2. Concile de Nicée. Pour rétablir la paix, Constantin convoqua un concile à Nicée en 325. Deux cent cinquante à trois cents évêques y prirent part, en grande majorité orientaux. Cependant Osius de Cordoue y joua un rôle important, ainsi qu’un jeune diacre d’Alexandrie, Athanase. Une formule équivoque fut proposée par Eusèbe de Césarée, qui appartenait à la majorité désireuse d’un compromis. Mais la minorité orthodoxe fit savoir qu’ainsi la question ne serait pas réglée. En conséquence le concile adopta le symbole de Nicée qui proclame la divinité et la préexistence éternelle du Fils, engendré et non créé, consubstantiel (homoousios) au Père, et qui prononce l’anathème sur les ariens. Les deux évêques qui refusèrent de signer cette formule et Arius lui-même furent exilés.

Eusèbe de Nicomédie qui avait signé la formule, mais qui retira ensuite sa signature, fut banni, lui aussi, pendant quelque temps.

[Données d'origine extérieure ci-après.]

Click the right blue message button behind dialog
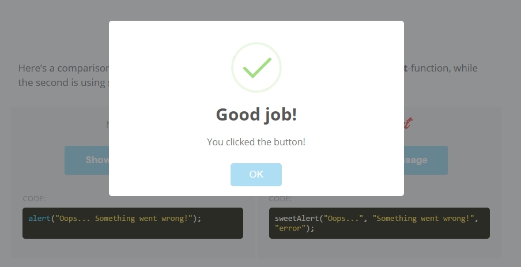(425, 160)
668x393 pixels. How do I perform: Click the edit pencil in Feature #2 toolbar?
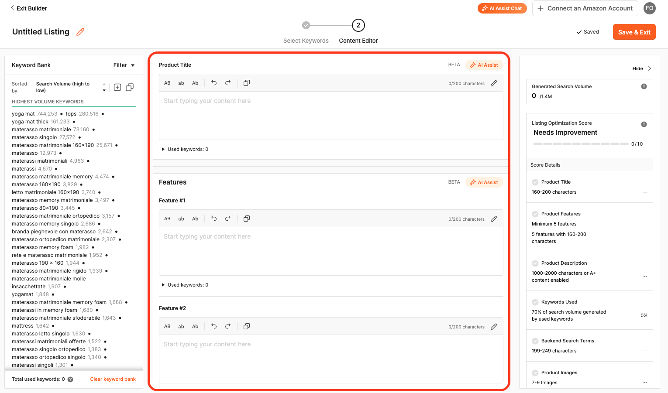pyautogui.click(x=494, y=327)
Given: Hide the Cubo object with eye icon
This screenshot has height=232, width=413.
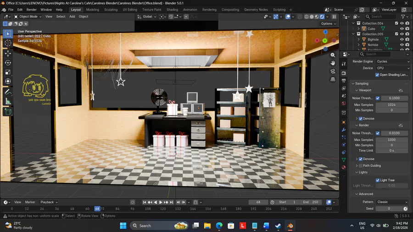Looking at the screenshot, I should (x=402, y=28).
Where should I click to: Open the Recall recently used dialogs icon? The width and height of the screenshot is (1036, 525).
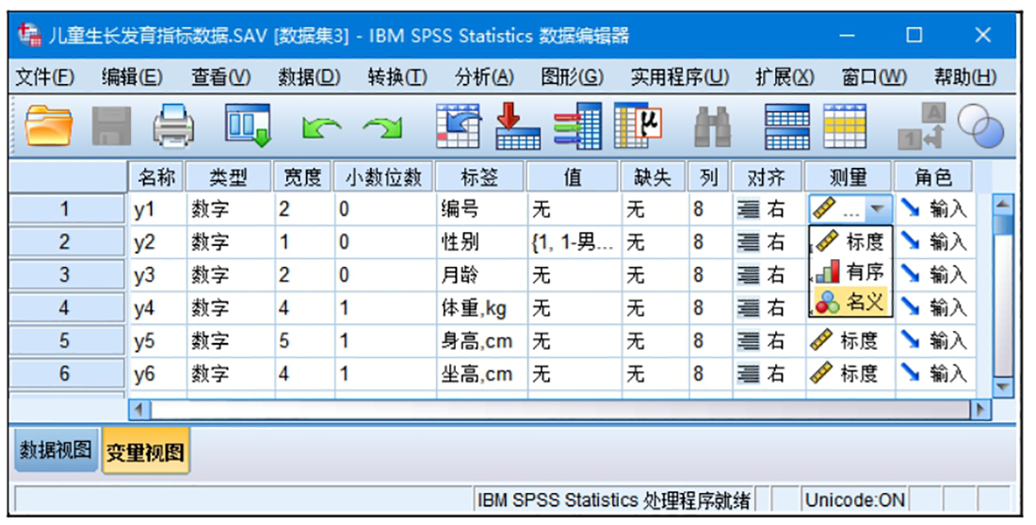coord(248,125)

3. La lutte. Mais les ariens ne se tinrent pas pour battus. Ils s’unirent aux membres du parti du centre qui avaient signé le symbole de Nicée sans grande conviction, et à qui le terme de consubstantiel surtout ne plaisait guère. Ils se rendirent compte que le principal adversaire à combattre était Athanase, devenu peu après le concile évêque d’Alexandrie (328-373). Ils le destituèrent au concile de Tyr sous des prétextes ignobles et le discréditèrent dans l’esprit de Constantin qui le bannit à Trèves. Arius fut rappelé, mais mourut la veille du jour où il devait être solennellement réintégré dans l’Eglise, à Constantinople.

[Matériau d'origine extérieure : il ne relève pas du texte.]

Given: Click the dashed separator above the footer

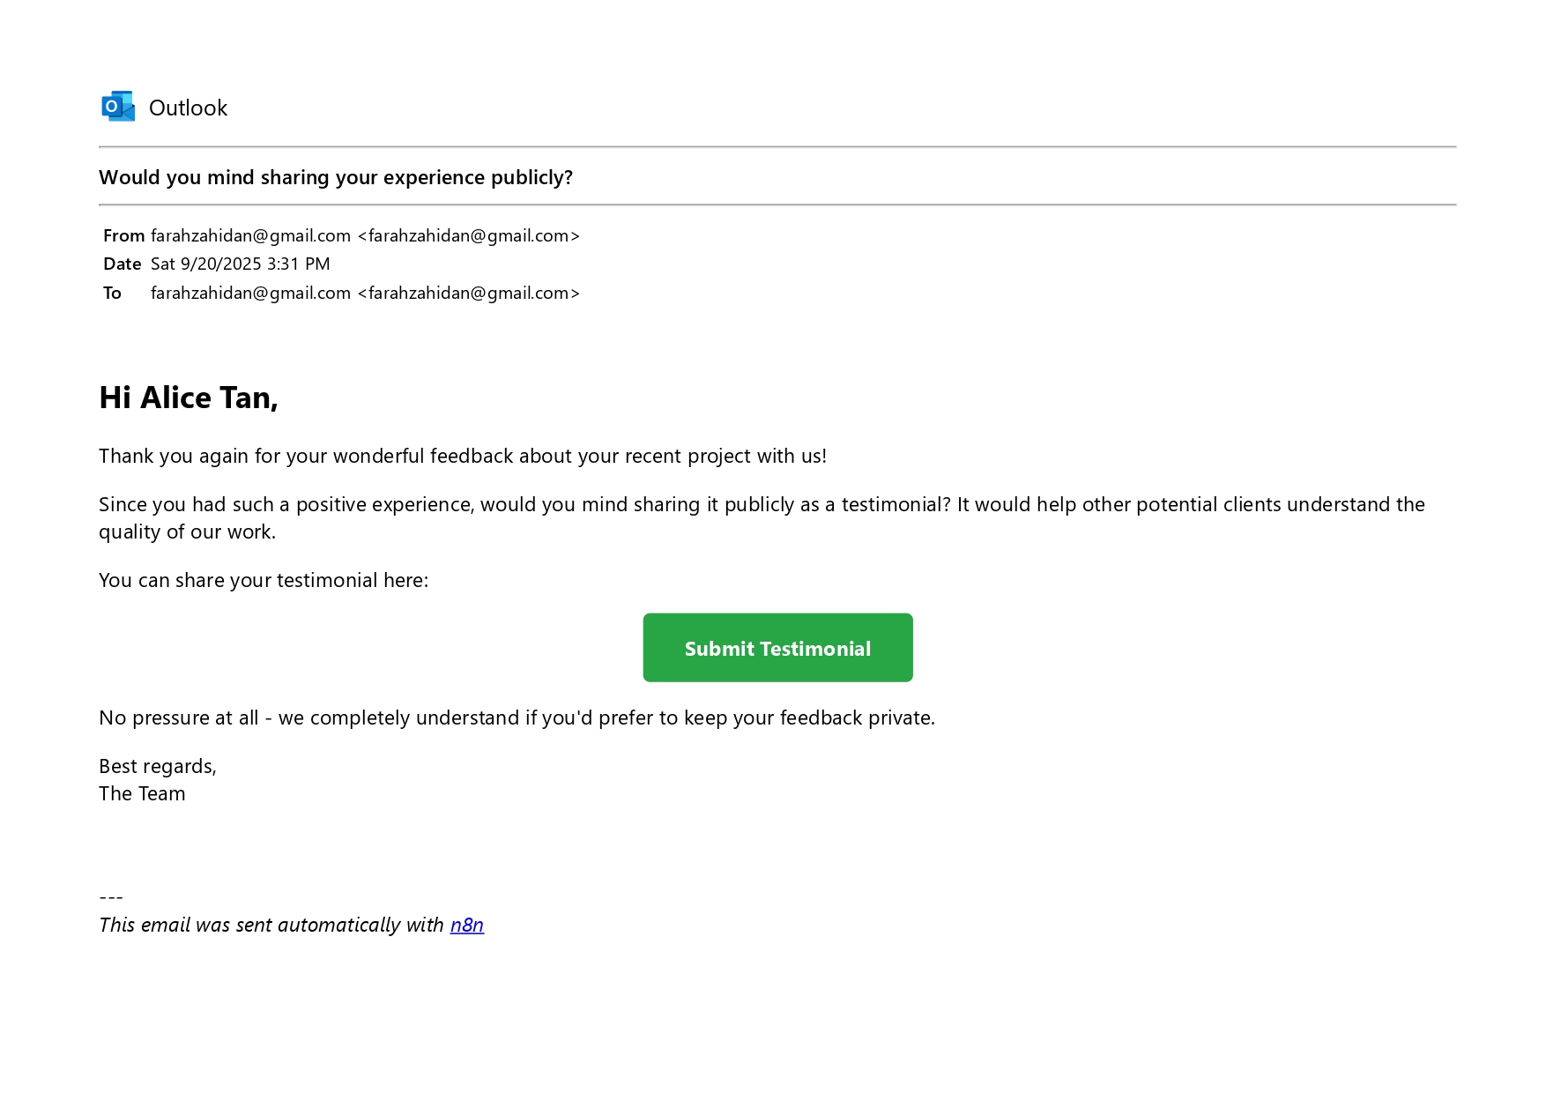Looking at the screenshot, I should click(111, 898).

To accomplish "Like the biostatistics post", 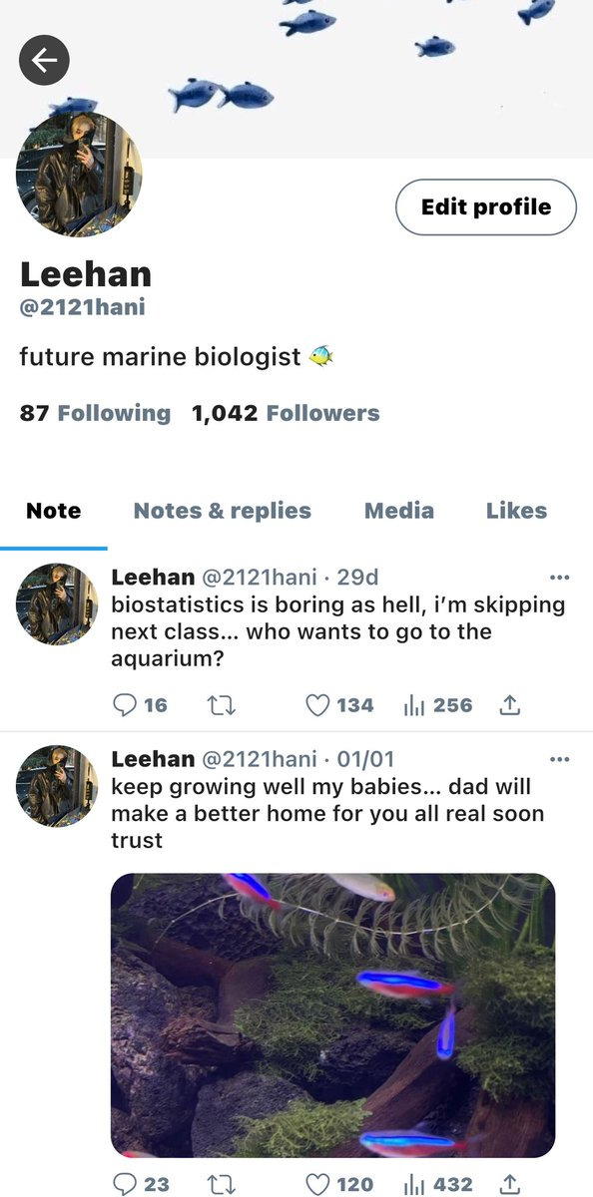I will pos(338,705).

L’avènement des fils de Constantin fut marqué par une amnistie générale, grâce à laquelle Athanase revint à Alexandrie. Mais Constantin qui régnait en Orient était très favorable aux ariens. Athanase fut de nouveau destitué, sous prétexte qu’il n’avait pas été réinstallé par l’autorité ecclésiastique, et dut se réfugier à Rome où il jouissait de fortes sympathies.

Un évêque arien, Grégoire de Cappadoce, occupa le siège d’Alexandrie et se livra à des telles violences qu’il finit par être assassiné par la populace. Les évêques orientaux, réunis en concile à Antioche, proposèrent aux occidentaux diverses formules ambigües que ceux-ci repoussèrent. Pour éviter le schisme, les empereurs convoquèrent en 343 un concile à Sardique, où quatre-vingt-dix occidentaux et quatre-vingts orientaux se présentèrent. Mais la plupart des orientaux quittèrent le concile parce qu’Athanase y siégeait, et les occidentaux réaffirmèrent le symbole de Nicée. Par crainte de son frère Constant, Constance permit qu’Athanase retourne à Alexandrie (346).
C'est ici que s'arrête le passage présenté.